Posted via email from Ross Nunamaker

4 comments:

Clem said...

Having read the story, it appears we are faced with meatball surgery as the solution. Just dump instructors and blame it on the janitor, because the superintendent (and his irresponsible enablers on what passes for a school board) thought the jersey influx and the state/federal gravy train would never end.

The kids and their taxpaying parents are entitled to reasonable class sizes. After all, the taxpayers created the school district to serve and fulfill the needs of the community, not the other way around.

Increased class sizes and eliminating instructors wouldn't even be on the radar, had we not overpaid for everything for so many years.

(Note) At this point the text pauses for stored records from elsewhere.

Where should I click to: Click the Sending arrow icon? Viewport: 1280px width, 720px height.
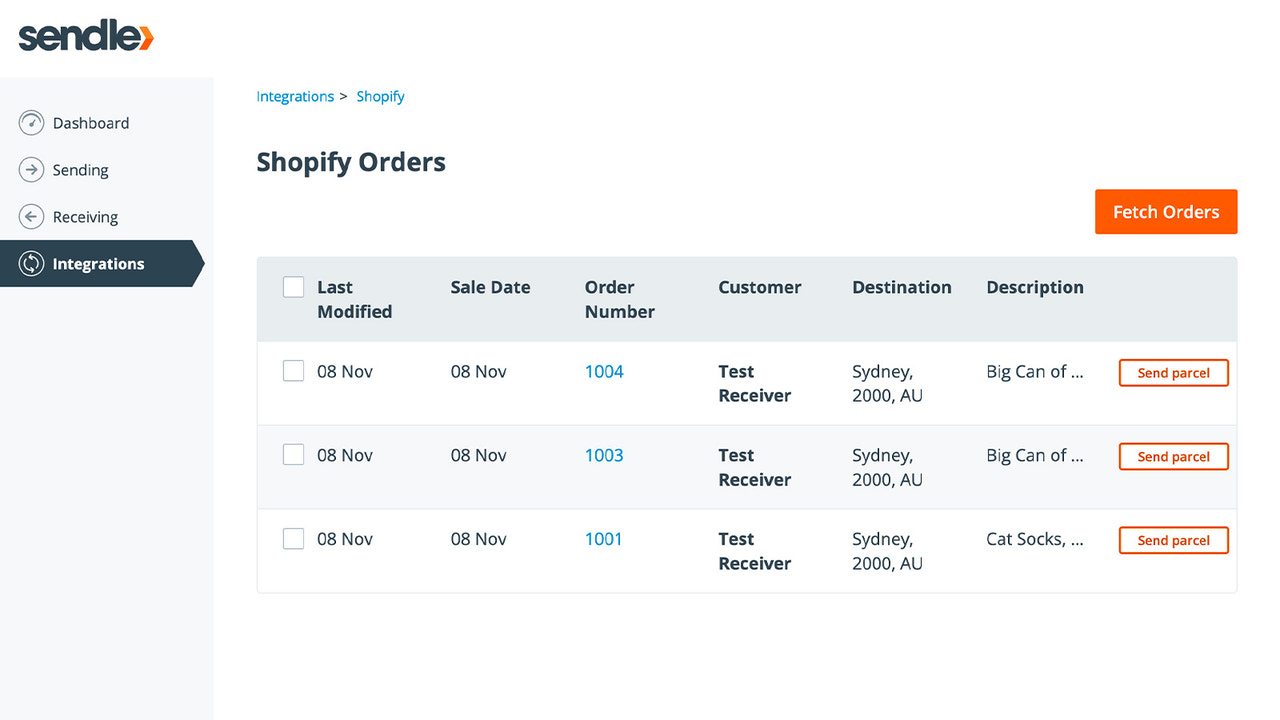click(x=31, y=169)
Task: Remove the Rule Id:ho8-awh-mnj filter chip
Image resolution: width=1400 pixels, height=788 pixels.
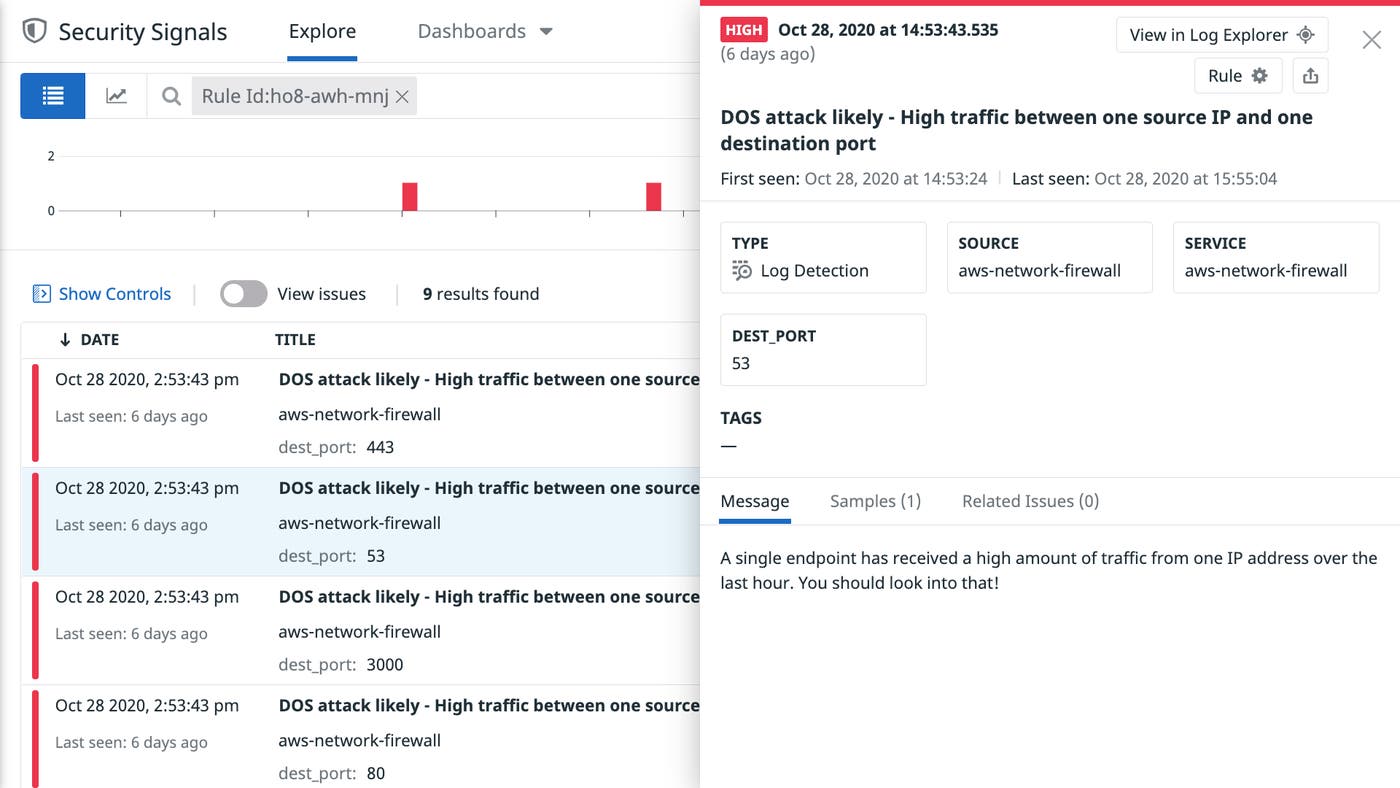Action: 402,96
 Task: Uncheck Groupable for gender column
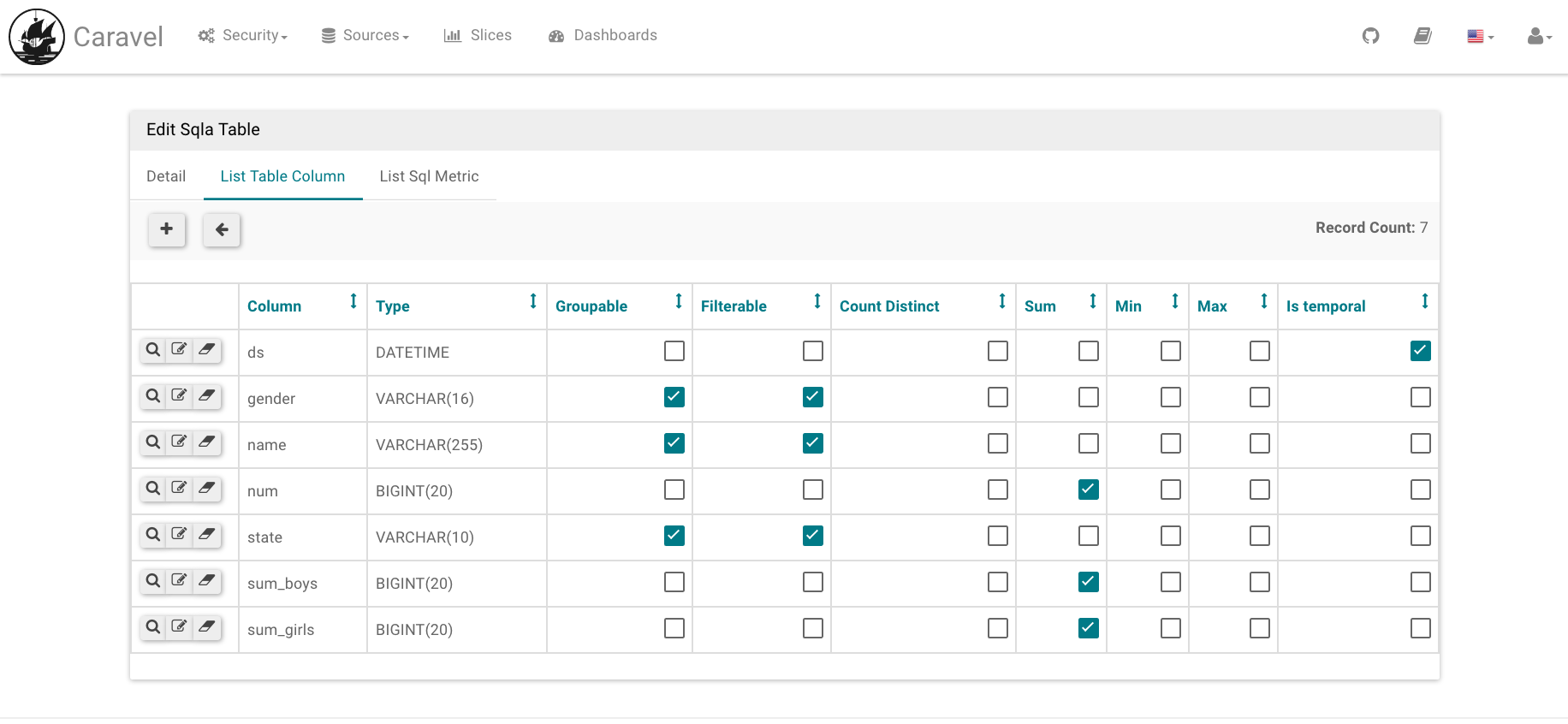674,397
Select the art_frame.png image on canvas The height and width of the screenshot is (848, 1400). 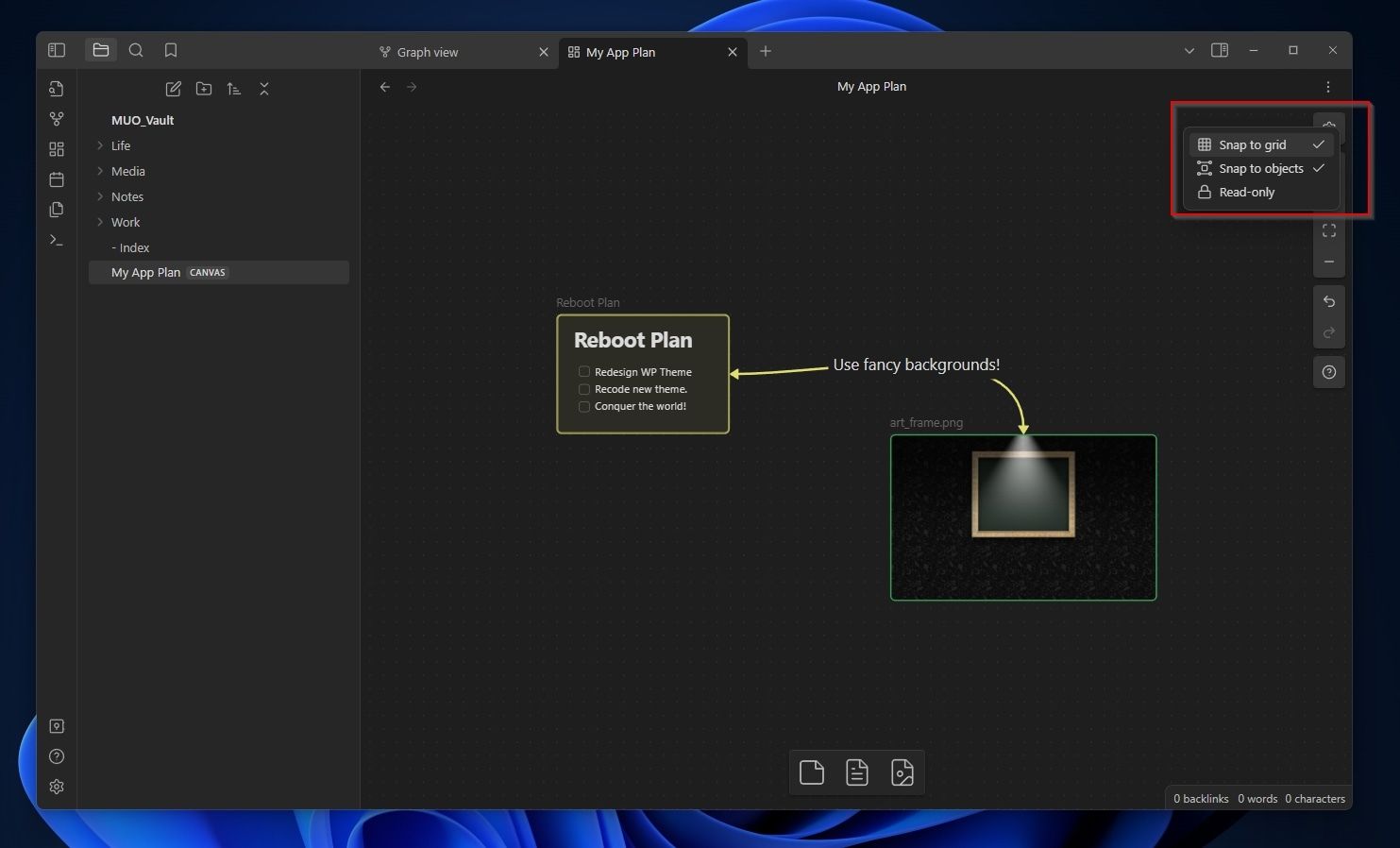1023,517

Where are the admin cuts, and perhaps a rollback of the egregious increases awarded in the two contracts of the jersey goldrush? Where is the "Solidarity" now? Watch the union cannibalize as those with seniority throw their "brothers" under the bus, in lieu of shared sacrifice and recognition of the ill-advised greed of the past.

The staff reduction/tax hike/temporary freeze combo is a simple and superficial band-aid for systemic failure. We are paying an awful lot of money (because, we are told, we must to attract and retain such brilliance) for some pretty minor league performance here, don't you think?

Wayne said...

Ross, I believe those %'s apply to increases in the cost of healthcare not the entire cost. I was there, I don't think the ET reporter has it worded correctly in her article.

RossRN said...

Agree with Clem, what happens next year? We opt to slash a chunk here and there, but what we really need to do is evaluate how we are approaching education and what impact that has on costs.

Unfortunately, we've created a lot of sunk costs such as the new building, debt, and additional admin via new building. So we have to be even more creative with how we reduce costs while improving education.

To Wayne, if that is the case it is a huge difference. 50% of $1400 versus maybe 50% of a $100 increase while paying 1-2%. I can see the union accepting that deal to keep the very small employee contribution.

The Battle Cry of Freedom said...

NOC
Wayne is correct in his statement. Want to see Nazareth's future note that Easton, Bethlehem and Bangor are not only laying off staff, they are getting rid of all day kindergarten, done strictly for working moms, and Bangor is removing block scheduling. Why are they doing that. Methinks it is too expensive. As to class size show me the study that tells me why 25 students is the magic number. Sec of Ed, Arne Duncan doesn't believe that.